Et comme sil elle n’avait pas compris qu’il lui faut absolument procéder à cette greffe de rein, des menaces pèsent sur son fils Vincent. Elles pèsent même si fort qu’il est enlevé.
En compagnie de Quentin, le jeune policier qui l’avait contactée à propos de sa carte et qu’elle trouve à son goût, penchant partagé par le jeune homme, Séverine va tout faire, enfin ce qu’elle peut, pour retrouver son fils tout en essayant de découvrir d’où peuvent provenir les fuites. Elle soupçonne certain(e)s de ses collègues, tenter de démêler cet imbroglio, tandis que des membres de la Criminelle, dirigée par la commandant Claude Chaudron et qui enquêtent sur l’agression mortelle du technicien, vont croiser son chemin, un peu grâce à Quentin.
Si l’on retrouve avec plaisir l’équipe de Claude Chaudron, c’est indéniablement la figure de Séverine Dombre, et par ricochet celle de son fils Vincent, qui prédomine.
Séverine est une femme forte, dans son domaine médical et elle ne se laisse pas monter sur les pieds, que ce soit de la part de ses collègues ou de sa hiérarchie. Mais dans le privé, elle est déboussolée. Sa vie affective est gravement atteinte et il lui faudrait une greffe de cœur, car tel le papillon elle butine à gauche et à droite. Ses relations avec son fils sont épisodiques, voire absentes, et elle ne l’accueille chez elle qu’avec une certaine réticence.
Pourtant cet épisode, l’enlèvement de Vincent, va déclencher en elle comme une forme de rédemption, une révélation, et alors qu’il disparait, il va lui manquer dans sa chair et son cerveau. Et par voie de conséquence, cela rejaillit aussi sur Vincent qui se met à apprécier cette femme qui se déclare sa mère mais ne s’en est jamais occupé.
L’enquête prend un tournant lorsqu’elle se rend en compagnie de Vincent en Normandie, non loin de Bayeux, dans le village natal de son père et grand-père. Et elle découvre tout un pan de l’histoire de sa famille qu’elle ignorait, et qui remonte lors du Débarquement des Alliés. Un secret familial et un épisode meurtrier dont les habitants de Delaiseville, ce petit village du bocage bajocasse, gardent encore en mémoire, comme une déchirure.
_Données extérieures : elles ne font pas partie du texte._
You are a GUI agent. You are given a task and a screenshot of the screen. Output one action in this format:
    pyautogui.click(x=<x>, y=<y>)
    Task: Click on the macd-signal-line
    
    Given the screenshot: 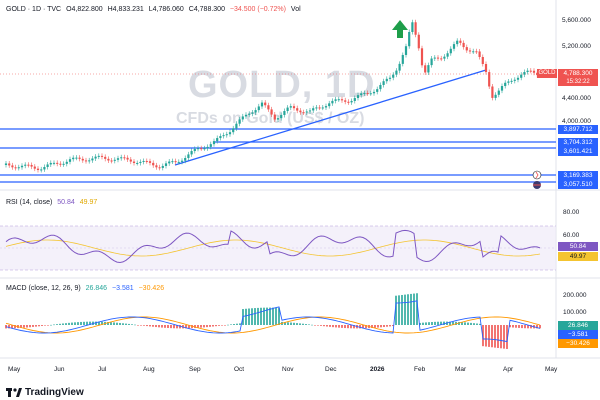 What is the action you would take?
    pyautogui.click(x=273, y=325)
Le docteur Olivier Kourilsky étant néphrologue connait fort bien le milieu qu’il décrit, mais ce n’est pas pour autant que les scènes d’interventions hospitalières encombrent le récit. Elles se greffent avec justesse et le lecteur ne se sent pas perdu dans les techniques chirurgicales et travaux pratiques élémentaires de préparation.
Si la couverture rend bien cette double atmosphère d’hôpital et de truands, le titre en lui-même est particulièrement bien trouvé. Un jeu de mot qui pourrait prêter à sourire lorsque l’on ne connait pas le contexte de l‘intrigue, mais qui est en réduction la trame du roman.
Ce roman est suivi de Mon meilleur ami, une nouvelle publiée dans le quatrième recueil des Pontons flingueurs mais qui a été remaniée pour l’occasion.